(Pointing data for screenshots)

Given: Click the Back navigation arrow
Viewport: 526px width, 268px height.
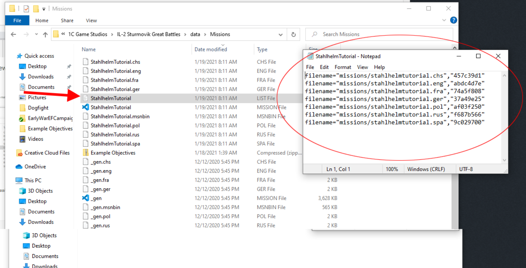Looking at the screenshot, I should pos(13,34).
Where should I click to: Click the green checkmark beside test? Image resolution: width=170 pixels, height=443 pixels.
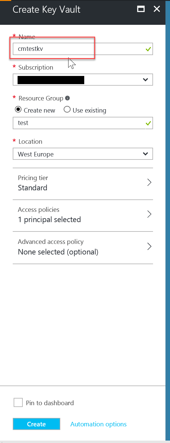click(148, 123)
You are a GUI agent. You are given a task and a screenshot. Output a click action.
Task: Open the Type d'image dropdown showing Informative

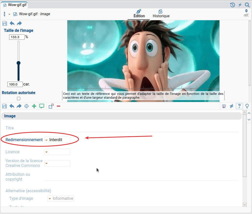[61, 199]
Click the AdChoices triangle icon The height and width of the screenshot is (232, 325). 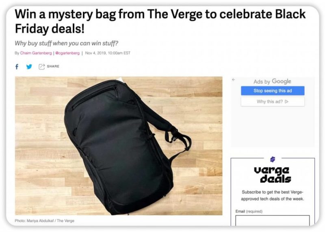287,102
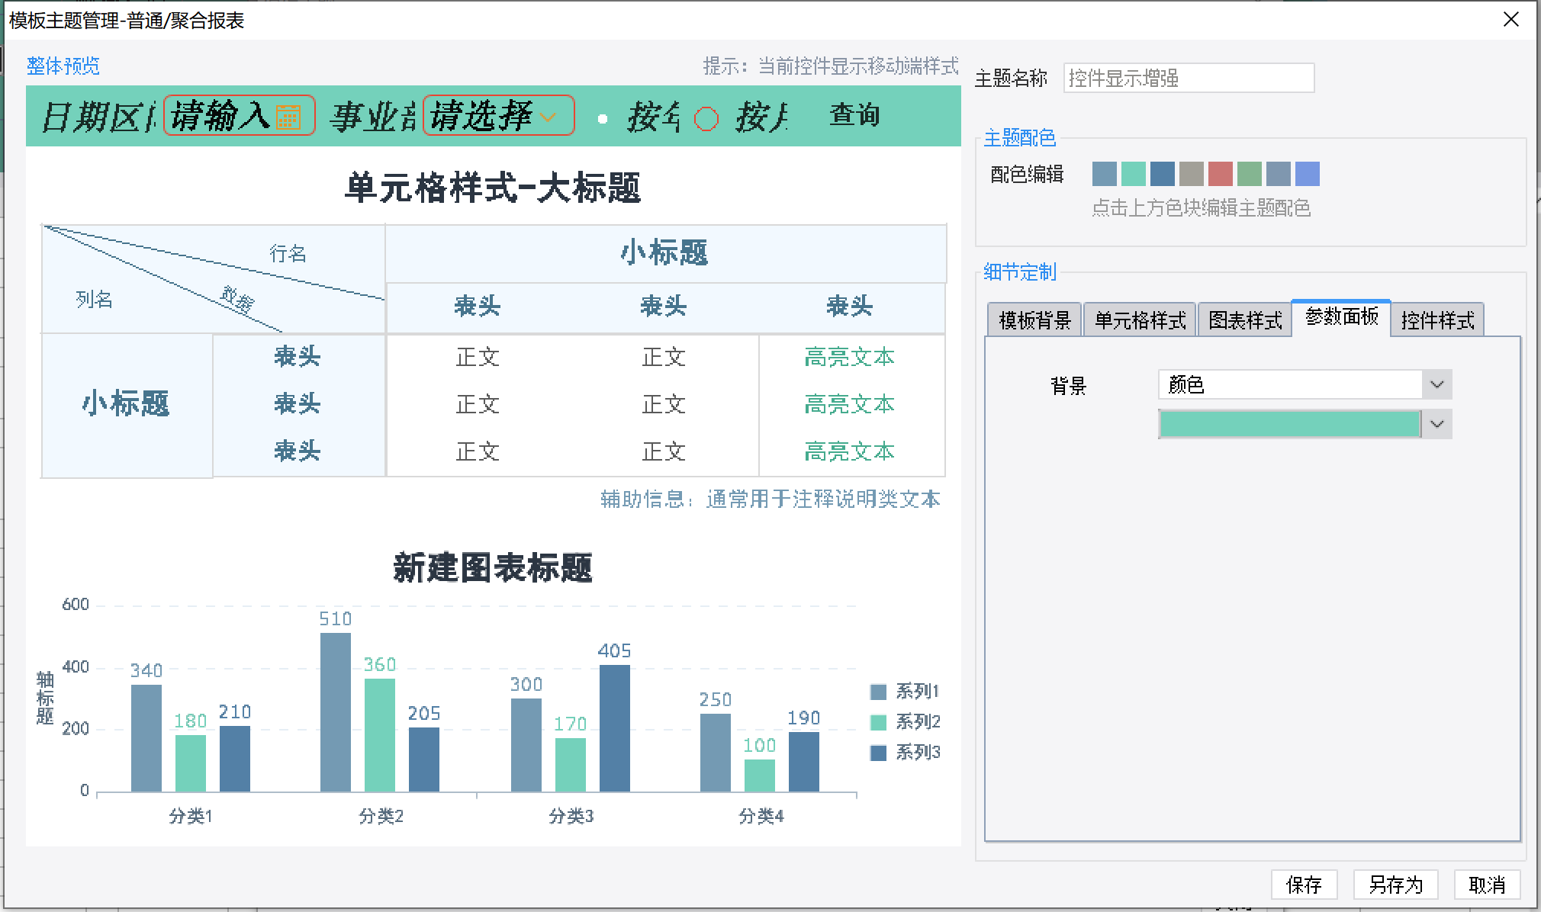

• [AIM]:
Please repeat the listing word for word, from its start through the line containing "click(148, 123)", and leave the pictures out of your answer.

• [WRITTEN REPLY]:
Given: Click the Back navigation arrow
Viewport: 526px width, 268px height.
Looking at the screenshot, I should pos(13,34).
Where should I click to: Click the green checkmark beside test? Image resolution: width=170 pixels, height=443 pixels.
click(148, 123)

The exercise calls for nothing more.